POLITICS
10/26/2018 01:25 pm ET Updated Oct 26, 2018

Bomb Mailing Suspect Cesar Sayoc Was A Big Trump Fan With A Criminal History

Online, he targeted many of the Democratic officials who received suspicious packages.

The man arrested on suspicion of mailing at least a dozen suspicious packages to Democrats criticized by Donald Trump is a big fan of the president, with a long criminal history.

Cesar Sayoc, 56, was taken into custody by federal authorities on Friday in Plantation, Florida, according to multiple press accounts. Law enforcement also took possession of a van covered in stickers supporting Trump and criticizing Democratic officials. 

A 2015 mug shot of mail bomb suspect Cesar Sayoc.
HuffPost
A 2015 mug shot of mail bomb suspect Cesar Sayoc.

Sayoc is a registered Republican and called himself a promoter and booking agent. He was also an amateur bodybuilder and worked as a stripper, according to The Associated Press. He was once sentenced to probation for a bomb threat, the AP reported.

According to The New York Times, Sayoc threatened a power company customer representative in a dispute over a utility bill. He said the bombing would be worse “than 9/11” and that he planned to blow the agent’s head off, according to records released by the Miami-Dade state attorney’s office, the Times reported.

Sayoc appeared to be living for years in his van, which was parked in a lot outside a strip mall in Aventura, Florida, and was showering at a nearby beach or at a local fitness center, according to the AP. The van was plastered with pro-Trump slogans, photos of the president and at least one sticker saying, “CNN sucks.”

Some of Sayoc’s social media posts appeared to suggest he was a member of Florida’s Seminole tribe. Relative Lenny Altieri told the Times that Sayoc’s mother was from Brooklyn and his father was from the Philippines. He was raised by his grandparents, Altieri told the Times.
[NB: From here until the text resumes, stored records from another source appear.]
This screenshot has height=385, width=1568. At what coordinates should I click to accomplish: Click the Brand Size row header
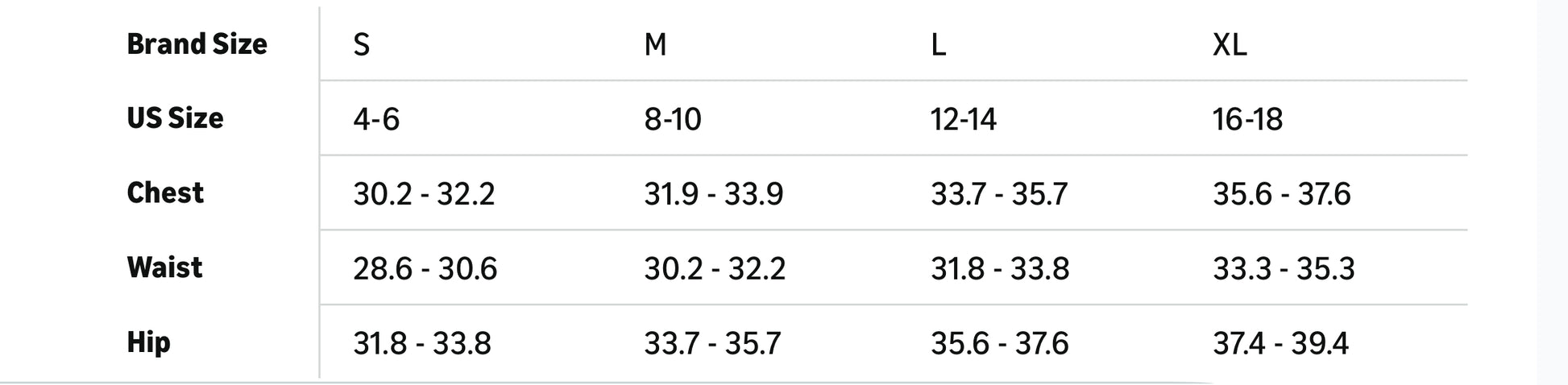coord(197,44)
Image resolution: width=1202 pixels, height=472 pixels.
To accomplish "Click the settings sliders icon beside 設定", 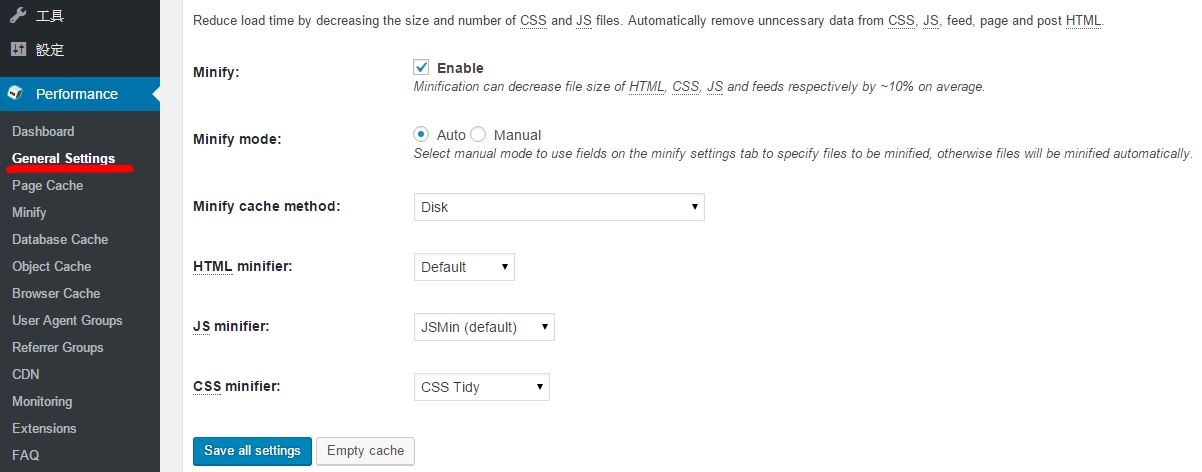I will [x=17, y=49].
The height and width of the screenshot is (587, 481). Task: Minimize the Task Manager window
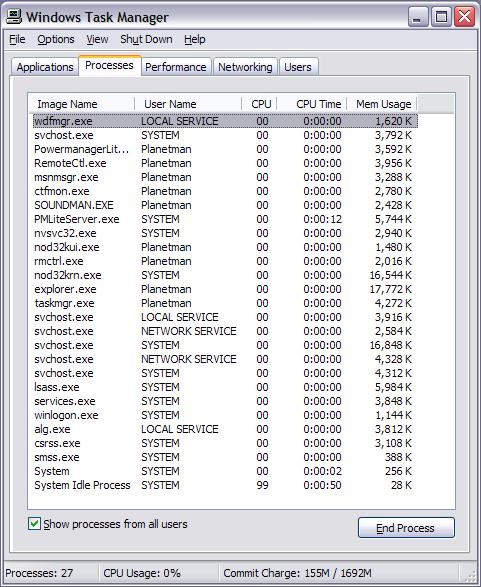418,17
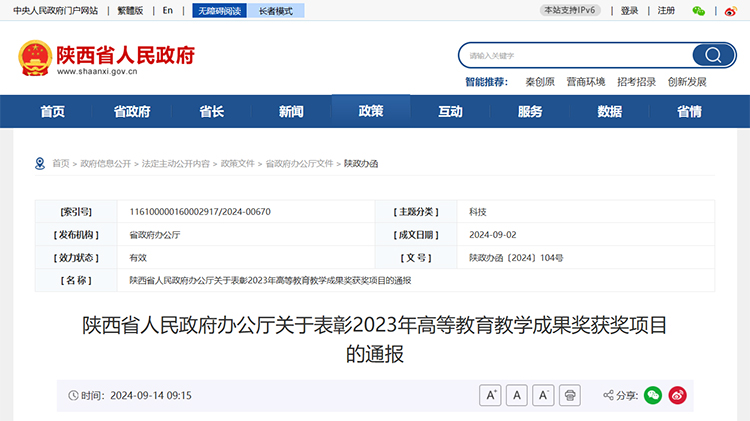This screenshot has height=421, width=750.
Task: Click 登录 login link
Action: 629,11
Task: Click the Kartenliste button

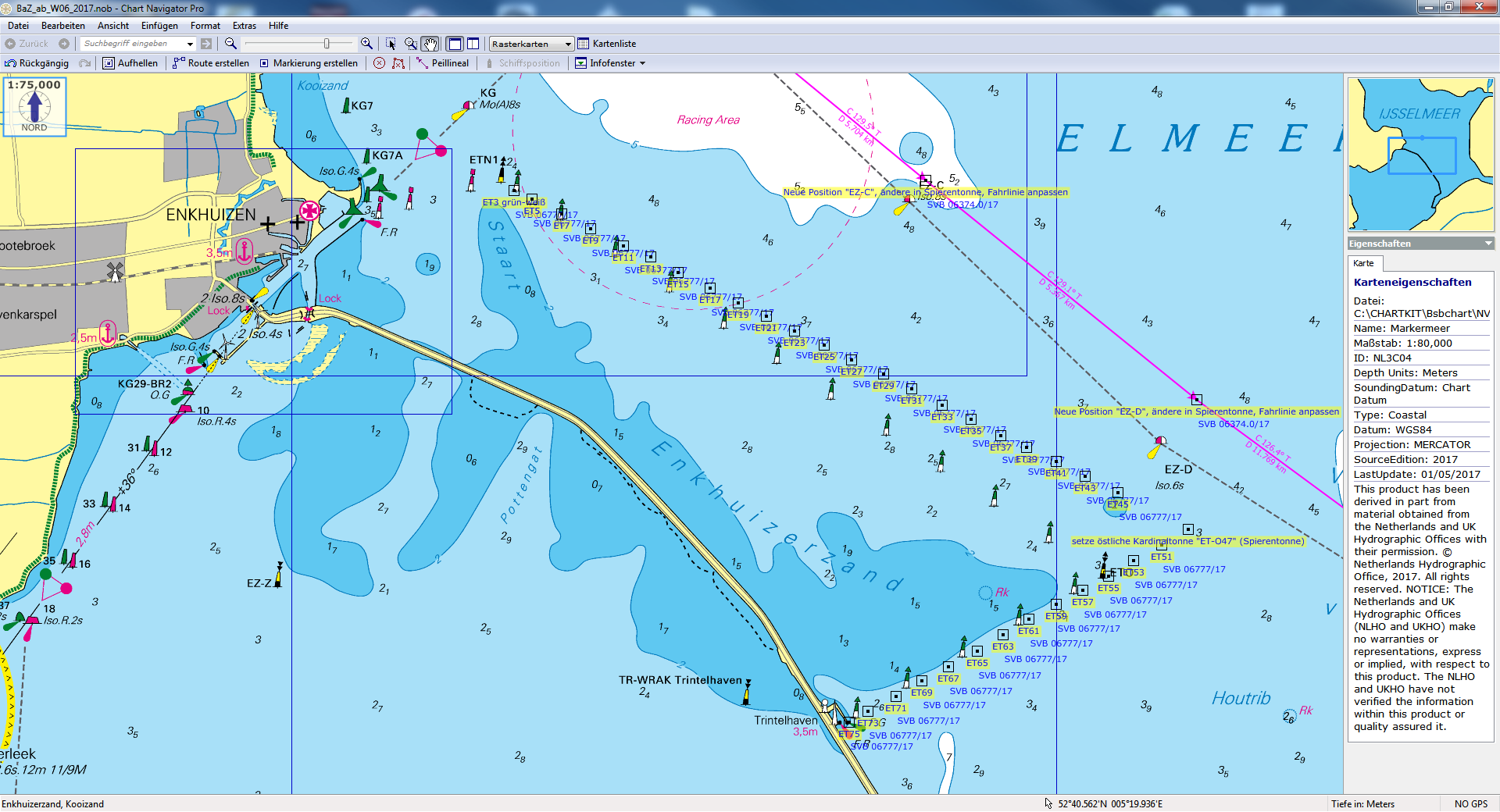Action: tap(606, 44)
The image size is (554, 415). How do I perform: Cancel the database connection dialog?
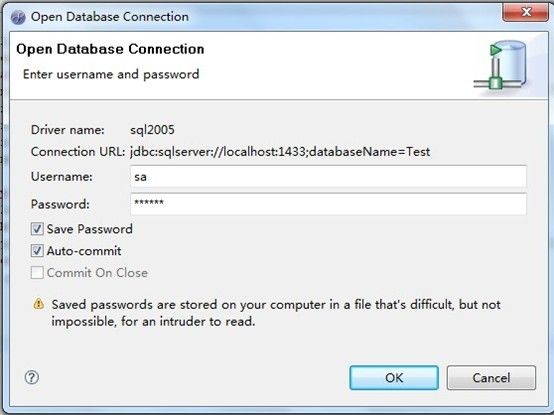click(491, 378)
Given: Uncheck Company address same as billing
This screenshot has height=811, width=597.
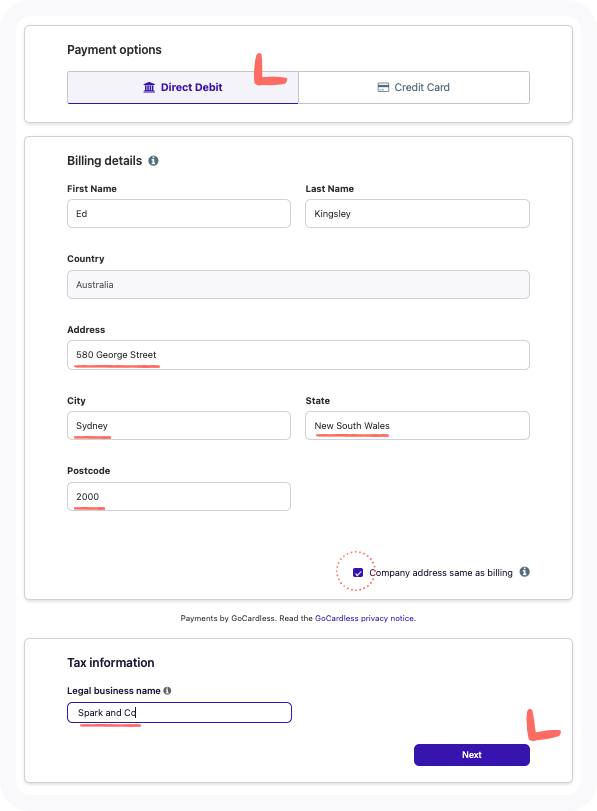Looking at the screenshot, I should pos(358,573).
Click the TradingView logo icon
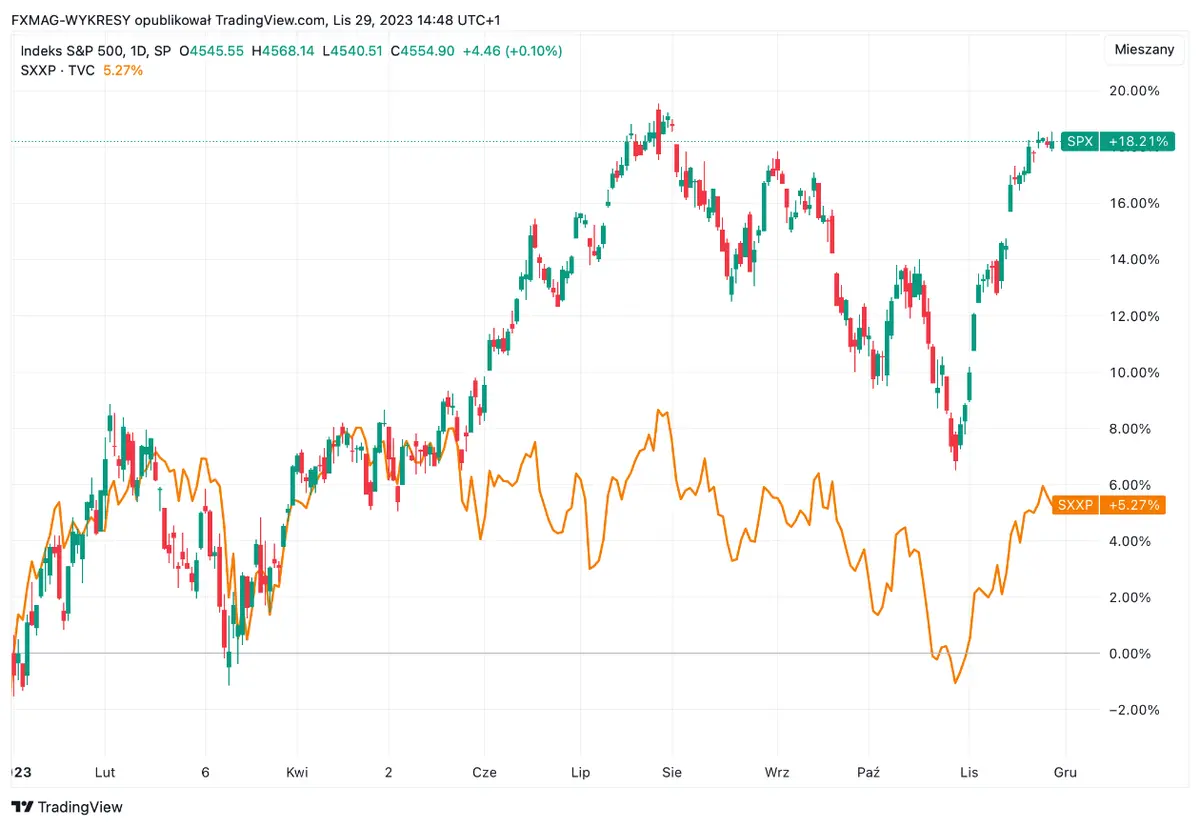1200x827 pixels. [22, 807]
He was arrested numerous times, including for felony grand theft in the third degree in November 2013; he pleaded guilty the next year. He was found guilty of a misdemeanor retail theft charge that stemmed from a May 2015 incident, along with multiple traffic violations.

Sayoc declared bankruptcy in 2012, when he had $21,109 in liabilities. The filing indicated he lived with his mother, owned an 11-year-old Chevy Tahoe with 285,000 miles on it, had collected unemployment and was working as a store manager. His attorney’s office was flooded with phone calls after his name emerged.

A Twitter account made in 2016 that appears to belong to the suspect has more than 1,000 images, many dedicated to baseless conspiracy theories. A spam of posts from this year all claim that Parkland, Florida, school shooting survivor David Hogg was a protester paid by billionaire George Soros. Another post claims Rep. Maxine Waters (D-Calif.) took money from the Russians and is a “poverty pimp.” And in a July post, he claims that Rep. Debbie Wasserman Schultz (D-Fla.) is known for “ripping off the elderly.” Soros, Waters and Wasserman Schultz were all targets of suspicious packages this week.

Other intended recipients of the packages included former President Barack Obama, former Vice President Joe Biden, Hillary Clinton, Robert De Niro, former Attorney General Eric Holder, Sen. Cory Booker (D-N.J.) and former CIA Director John Brennan.

A van used by Sayoc, covered in stickers supporting President Donald Trump and criticizing Democratic officials.
K. White
A van used by Sayoc, covered in stickers supporting President Donald Trump and criticizing Democratic officials.

A Tampa resident who said he encountered Sayoc in a hotel parking lot in Miami last May told HuffPost that the suspect was quirky — given the stickers on his van — but didn’t seem “violent” during their hourlong conversation.

“He wasn’t talking violent or anything like that but basically talked about fake news, Obama, Hillary Clinton, stuff like that. He said his family didn’t agree with him, that he only associated with other Trump supporters,” said the man, who asked to be identified only by his first name, Korey.

When Korey, a 40-year-old black Trump supporter, saw the van on TV Friday morning, he immediately identified it as Sayoc’s. Korey said he couldn’t believe the “regular Republican” he had spoken to was the bomb suspect.

“It was crazy, man. He never said nothing verbally hateful. He didn’t say, ‘I want to kill Obama.’ He railed against him but never threatened,” Korey said.

Korey said he was one of those who initially believed the bombs being sent to top Democrats were a false flag operation perpetrated by the left, as Trump implied Friday morning.

“I was thinking it too. I thought it was someone doing this to send a message to scare people. Maybe a Democrat,” he said. “Finding out that this guy did it — it was kinda like, I can see him doing it, just due to how much support or how passionate he was about the news media and Hillary Clinton. I put two and two together, and now I’m like, wow, he really was crazy.”

This is a developing story and will be updated.